When Ghost Games caught wind of the delay for Evolution Studios' DriveClub, previously announced as a launch title for the PlayStation 4, the studio took advantage of the situation and decided to ready its own racer Need for Speed Rivals for a next-gen debut, executive producer Marcus Nilsson told Polygon.

According to Nilsson, when Ghost learned that the PS4 would launch without a racing game, the studio put the pedal to the metal to finish and polish Rivals in time to launch alongside Sony's next-gen console. Last week the company announced it had bumped up the game's release date from a staggered launch beginning Nov. 22 to Nov. 15.

"It's in response to being there and we saw possibility, obviously," he explained. "The game feels good. We set the manufacturing dates in getting it done, and we saw that we could get it done in time [for launch.] And then we managed to do so."

Nilsson doesn't think Need for Speed is in direct competition with games like DriveClub, Forza and Gran Turismo, but rather a complement. He doesn't view the wide swath of racing games as a sea of adversaries, but a group of games that prove there is "a real hunger for the genre."

"I think it's so great that there are other games coming," he said. "The more games we get into this genre of action racing, the better. Because then we're going to need to innovate. You've got [Ubisoft's] The Crew as well, and we're all going to be pushing innovation forward.

"We're certainly doing our part in that deal of trying to get a new experience onto the consoles for the next generation," he added. "It's just a new way of playing and I think that's what you really need from games when we have a transition."
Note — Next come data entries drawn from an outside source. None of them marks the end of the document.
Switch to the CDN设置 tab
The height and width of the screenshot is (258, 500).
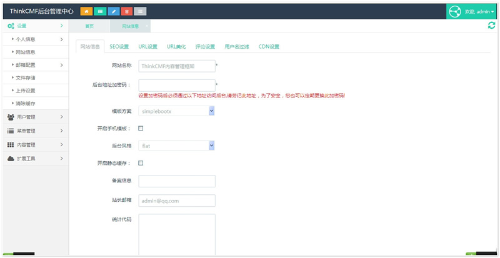269,46
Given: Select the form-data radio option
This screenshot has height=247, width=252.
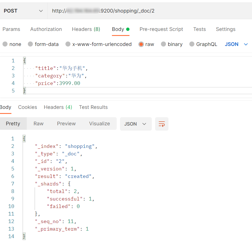Looking at the screenshot, I should (31, 44).
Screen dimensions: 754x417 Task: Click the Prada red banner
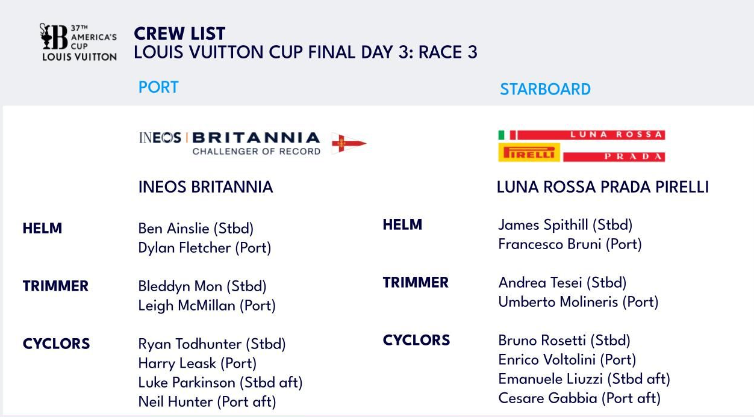coord(614,156)
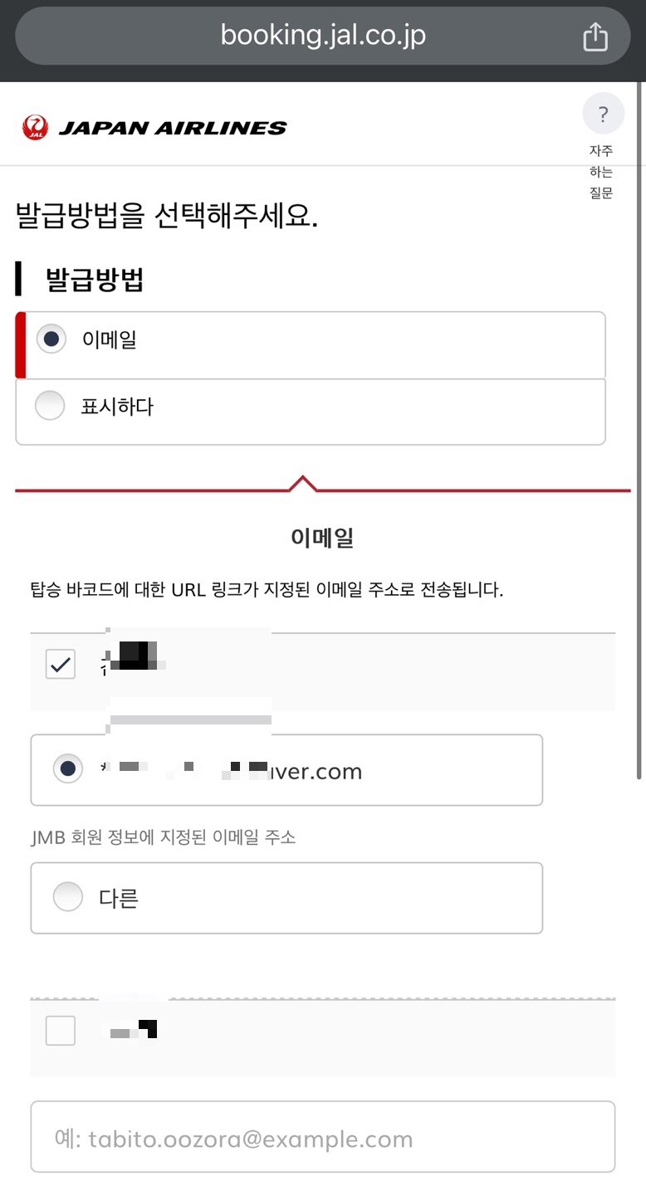Select the 표시하다 radio option

click(50, 407)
Nilsson added that getting Need for Speed Rivals up and running on the PlayStation Vita for Remote Play was not that difficult.

"From day one we had it up and running," he said. "Those are the things that you really look for — believe me that there are plenty of other things that are difficult with next-generation consoles. But that specific feature of running on the Vita is not quite simple, but very surprising how easy it was to get it running."

Despite the Need for Speed franchise moving into the EA Sports label, Nilsson clarified that it didn't mean the series would become seen as another sports series.

"We're moving [Need for Speed] into [EA's] important structures like that," he said. "It doesn't mean that Need for Speed becomes a sports game, because it is not. It's a cops and robbers action game more than anything else. The positioning of this game is esoteric, it's an action game — it's not really competing with Forza and Gran Turismo.

"You can take on jumps, you can set Autolog records, you can go into a race with AI, or a mixed race with AI and cops, and it's all kind of presented in a way that makes it not overwhelming," he added.